June 9th of 1999? A.M. Well I sit here wondering why I screwed up my PW Bed. I should say at first there were several reasons in a sense. To me I guess I know someday I'll have several of them and if I feel like trashing one, that’s just fine. At least for now that is the way I except it. Basically when it got down to it, it was either the bed or the garage doors. I wanted to show this nosey neighbor guy what it looks like to back the truck through the shop. The bed was right there and it took the heat. It felt good doing it right in front of his kids and their proud father. Like when I took a picture of the rubble. He happens to be right there of course, “So I would think it would make crooks happy,” I said. He didn't what to show his face very well. His wife and kids where front row when I to the sledge after the cab. I'm going to make sure they are not home when I do in the rest of the truck. I realize I really don't want my baby broke down on the side of the road somewhere. I have no money to tow it so I better stripe it down or cut it up into pieces. I don't even have money for gas so I'm going to have to pawn my welder to buy some in the morning. I figure I can justify the money for gas if I scrap the P-bed and T__________ and sell it for scrape. Then I will have the gas I need for the six bracket pieces with six holes I need. After that all I need is a video. Get this; it doesn’t matter to me if the truck is still rolling next week. As long as that engine starts, I'm in business.
       I'll play around with the M______ and then it too will go by the waste side. I will end up eating my truck. All I care about is having $75 in less than thirty days. You never know, I might just come by and steal some of your food. I hope God will spare me that part of this game, but if that's what you what to see me do. I'm sure somehow we could arrange that, I'm not afraid. I'm a tuff boy now. Hell I've been through shit before. I figure since I pissed on the last GM product I had. Well I can learn to shit on this Chrysler product. Wanna watch? I'll make a video of it. I'll wait until one of those runny days. I'll get up on top the cab and let her rip. Key Bank is going to love this one.
       I'm worried about getting all my stuff out of here so the land lord won't get stuck with all my junk. That's why it's just best to scrape this stuff and recycle it while I still can. After hitting my bed today I just about found myself getting out the chains too early. I keep thinking: Gee why don't I find a cheap used older truck and put my system on it? It's EZ; I have no money to buy anything. I wonder how many people have this kind of thing happening to them. I’d say they got the dates all fucked up.

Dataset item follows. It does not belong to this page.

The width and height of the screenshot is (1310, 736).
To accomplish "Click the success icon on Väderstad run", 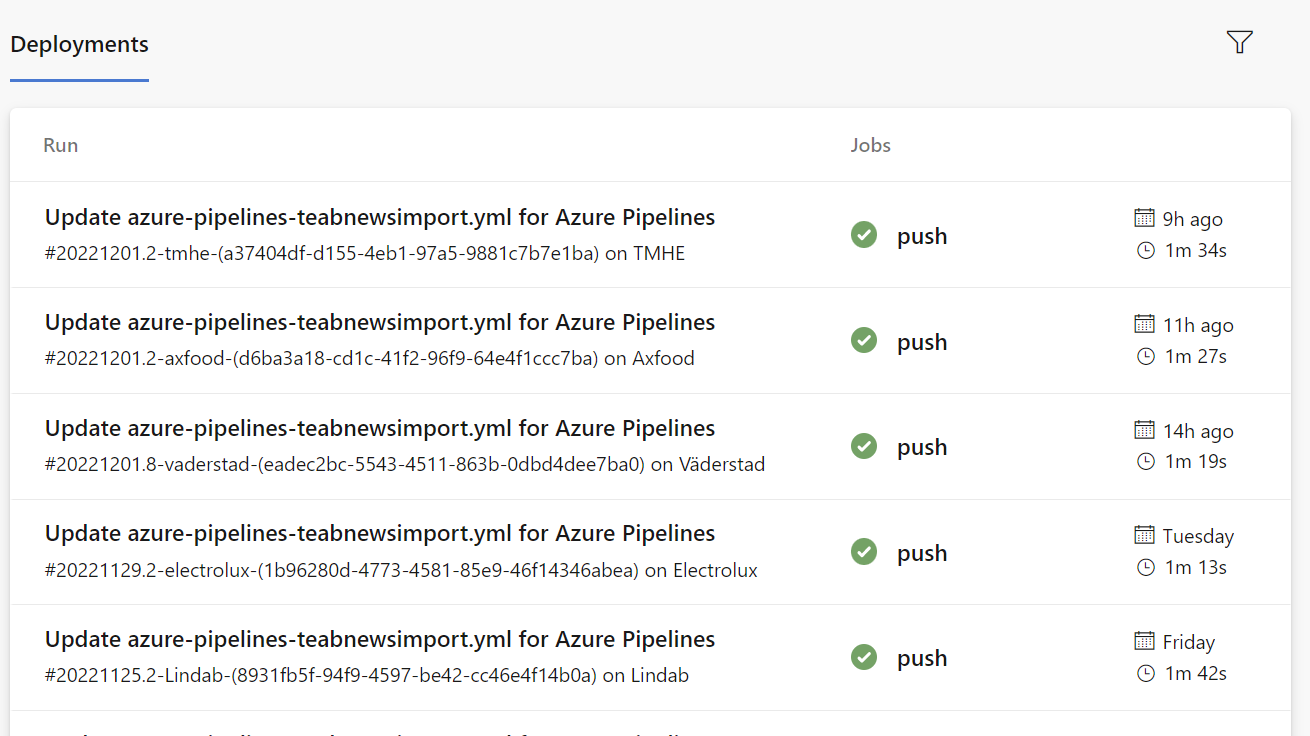I will tap(864, 446).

6-8-99: Maybe I should have pawned the pressure washer in-stead. I guess its natural instinct to protect livelihood. But really the odds of me getting any work are pretty slim. Funny how I used to get about 95% of what I bid on and now I'm not getting 25% of what I used to look at and then the odds of what I get from the few possibilities has dropped to about nothing.
       I'm sure the stupid word called something like the “a” word is running through peoples head. Well we can say that a light weight four foot wide T-Bar floor bed can sure hold the weight of the ass end of my truck pretty good. One thing I hope I can find is the weight of the bed all together. I'd say a major screw up. But test show, it's a pretty tough bed. Someday I will get to do further testing and I will determine the weight of it in sections. I'm going to keep the rear wheels around for another one just about like it. The rear wheels and Cross member were some of the coolest features. I hope I can keep them and the original tail piece because they are pozzin.
       I got the neighbors daughter to tell me what they think. She said I was a psychotic lunatic. Oh well it doesn’t mean I don't deserve what's mine. I'm glad she thinks so, because maybe it will keep her from ever using anything of mine. At least I'm not some moron as I told her.
       The shit around here has got to go and I just have to take that step. Too bad I can't take it with me. I already accept myself as a homeless person. Sitting here is just like having a money pit for getting nowhere but getting exploited. I can't see the reason behind it but I'm living it. This is reality folks. Conspiracies can run a person into the ground right in front of you and if they can do this to me this way and get away with it; I'd be worried about who to be next. That very thing they say about of how it is hard for a government to take over an armed civilian population makes a lot of sense. Go ahead, hand them over your guns. Like with Rule Number One; you just might find out about how valuable they are once they’re gone.
       In the case of this materialistic truck thing: I've lived with the fact that I was going to have to ditch it anyway because I can't afford to take it with me. To me the trans-p is already scraped to pay for my acetylene. Can't use it anyway and it saves the trouble of scraping it when I have no truck.
       June 10th of 1999? Another sad day for America. Key Bank called and said they were coming to take my truck.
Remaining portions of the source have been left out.